#### To do
When you reach the line containing "The image size is (1568, 534)." in the entries below, begin reproducing lines exactly, and stop once the line containing "You are a GUI" is done.

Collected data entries
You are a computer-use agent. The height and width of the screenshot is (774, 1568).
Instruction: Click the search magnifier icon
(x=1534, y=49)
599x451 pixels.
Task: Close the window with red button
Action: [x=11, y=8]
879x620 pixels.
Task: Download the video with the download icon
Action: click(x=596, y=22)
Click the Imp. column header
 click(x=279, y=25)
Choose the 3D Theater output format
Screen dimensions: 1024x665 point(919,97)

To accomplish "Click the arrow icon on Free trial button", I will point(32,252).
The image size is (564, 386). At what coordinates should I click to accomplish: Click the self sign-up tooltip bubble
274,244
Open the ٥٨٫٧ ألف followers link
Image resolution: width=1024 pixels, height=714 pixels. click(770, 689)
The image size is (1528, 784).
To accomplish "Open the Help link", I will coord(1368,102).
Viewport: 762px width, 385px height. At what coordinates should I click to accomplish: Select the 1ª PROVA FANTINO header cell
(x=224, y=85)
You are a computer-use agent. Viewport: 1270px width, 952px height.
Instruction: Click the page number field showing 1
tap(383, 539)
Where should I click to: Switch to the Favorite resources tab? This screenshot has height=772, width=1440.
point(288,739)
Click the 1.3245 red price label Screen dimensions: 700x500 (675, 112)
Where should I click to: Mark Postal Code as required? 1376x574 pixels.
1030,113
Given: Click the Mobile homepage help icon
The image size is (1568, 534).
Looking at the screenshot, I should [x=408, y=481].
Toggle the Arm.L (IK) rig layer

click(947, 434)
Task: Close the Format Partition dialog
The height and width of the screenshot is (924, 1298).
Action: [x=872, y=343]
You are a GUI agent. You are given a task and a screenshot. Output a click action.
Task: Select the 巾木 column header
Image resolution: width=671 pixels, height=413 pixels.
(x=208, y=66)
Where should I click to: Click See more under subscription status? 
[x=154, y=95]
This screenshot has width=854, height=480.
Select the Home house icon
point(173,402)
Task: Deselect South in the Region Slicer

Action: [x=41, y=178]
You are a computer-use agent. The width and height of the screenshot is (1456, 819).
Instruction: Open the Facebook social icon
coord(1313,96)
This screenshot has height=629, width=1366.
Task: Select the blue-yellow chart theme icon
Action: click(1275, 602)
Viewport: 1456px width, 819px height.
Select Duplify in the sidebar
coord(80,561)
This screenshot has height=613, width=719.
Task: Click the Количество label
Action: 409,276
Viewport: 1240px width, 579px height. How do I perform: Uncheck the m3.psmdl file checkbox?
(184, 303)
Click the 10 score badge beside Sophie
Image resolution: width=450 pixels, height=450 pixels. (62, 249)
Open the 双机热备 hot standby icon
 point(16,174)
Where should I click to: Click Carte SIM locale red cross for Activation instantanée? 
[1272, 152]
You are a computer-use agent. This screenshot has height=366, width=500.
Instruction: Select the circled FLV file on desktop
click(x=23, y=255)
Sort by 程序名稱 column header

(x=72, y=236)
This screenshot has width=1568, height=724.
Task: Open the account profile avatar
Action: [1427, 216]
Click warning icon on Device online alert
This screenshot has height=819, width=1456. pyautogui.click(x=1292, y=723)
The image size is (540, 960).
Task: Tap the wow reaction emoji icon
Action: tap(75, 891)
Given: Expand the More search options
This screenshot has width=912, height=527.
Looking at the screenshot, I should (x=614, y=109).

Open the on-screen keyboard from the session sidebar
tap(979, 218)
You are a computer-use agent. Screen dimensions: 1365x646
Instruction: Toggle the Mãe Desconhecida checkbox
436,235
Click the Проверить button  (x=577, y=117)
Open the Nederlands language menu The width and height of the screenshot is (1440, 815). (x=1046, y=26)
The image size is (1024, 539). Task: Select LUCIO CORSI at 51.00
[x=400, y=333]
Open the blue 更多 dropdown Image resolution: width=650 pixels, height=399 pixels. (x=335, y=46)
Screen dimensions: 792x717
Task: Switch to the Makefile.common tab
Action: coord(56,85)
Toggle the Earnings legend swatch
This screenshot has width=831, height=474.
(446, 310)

#### Task result
The image size is (1568, 534).
Looking at the screenshot, I should [x=408, y=481].
Toggle the Arm.L (IK) rig layer

click(947, 434)
Task: Close the Format Partition dialog
The height and width of the screenshot is (924, 1298).
Action: [x=872, y=343]
You are a GUI agent. You are given a task and a screenshot. Output a click action.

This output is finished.